Elixir's Concurrency Model Is the One You Actually Want

May 16, 2026 14 min read elixir otp engineering

async/await and goroutines solve scheduling. The BEAM solves failure. Why most concurrency pain is actually failure-isolation pain — and only the actor model plus supervision trees fix it.

Dark editorial card titled 'The Concurrency Model You Actually Want' with a red supervision tree root and four child nodes

TL;DR: async/await and goroutines solve scheduling — how to interleave a lot of work on a few OS threads without blocking. The BEAM solves failure — what happens when one of those units of work blows up at 3am. Most of the "concurrency" pain backend devs feel is actually failure-isolation pain wearing a concurrency costume, and only the actor model plus supervision trees address it head-on. Elixir's model is the one you actually want; it's also the one with the smaller hiring pool, the Erlang-isms, and no business doing your matrix multiplication. Here's the honest version, with a working GenServer and Supervisor you can paste into a fresh mix project.

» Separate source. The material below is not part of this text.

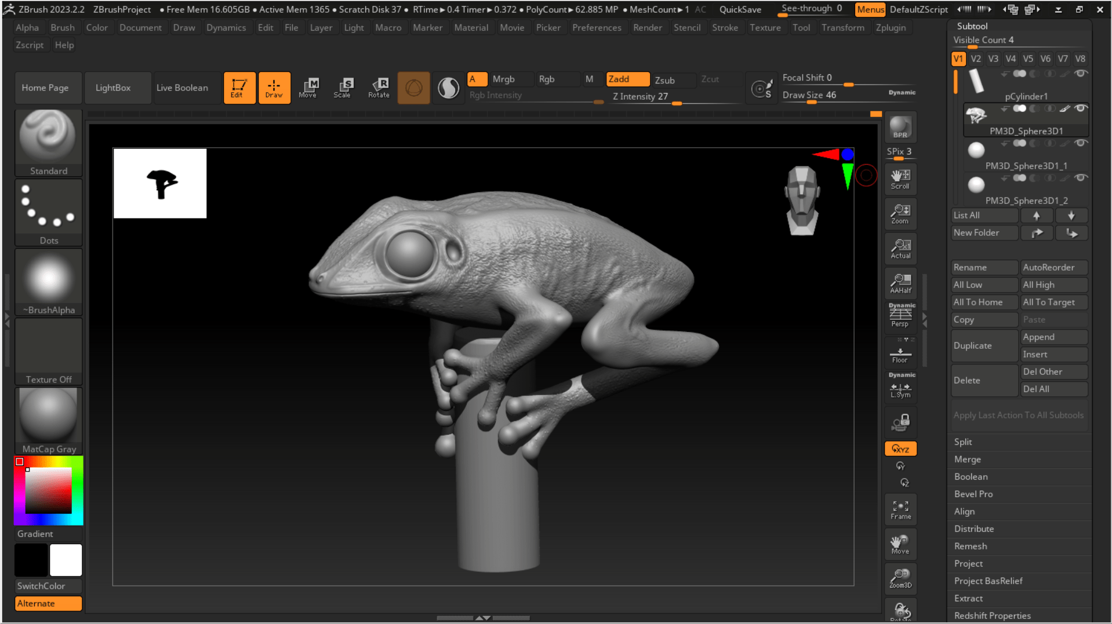Toggle the Floor grid icon
Screen dimensions: 1112x624
(900, 354)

The 3am page async/await can't prevent

Here's a bug I've shipped, in some form, in three different languages.

A request handler does five things. It validates input, hits the database, calls a third-party API, transforms the result, and writes to a cache. The third-party API starts returning a malformed payload — not an HTTP error, just JSON with a field that's now null where it used to be a string. Your transform step does payload.token.toUpperCase(). It throws. The throw is unhandled in that code path because you wrote the happy path first and the deadline was Friday.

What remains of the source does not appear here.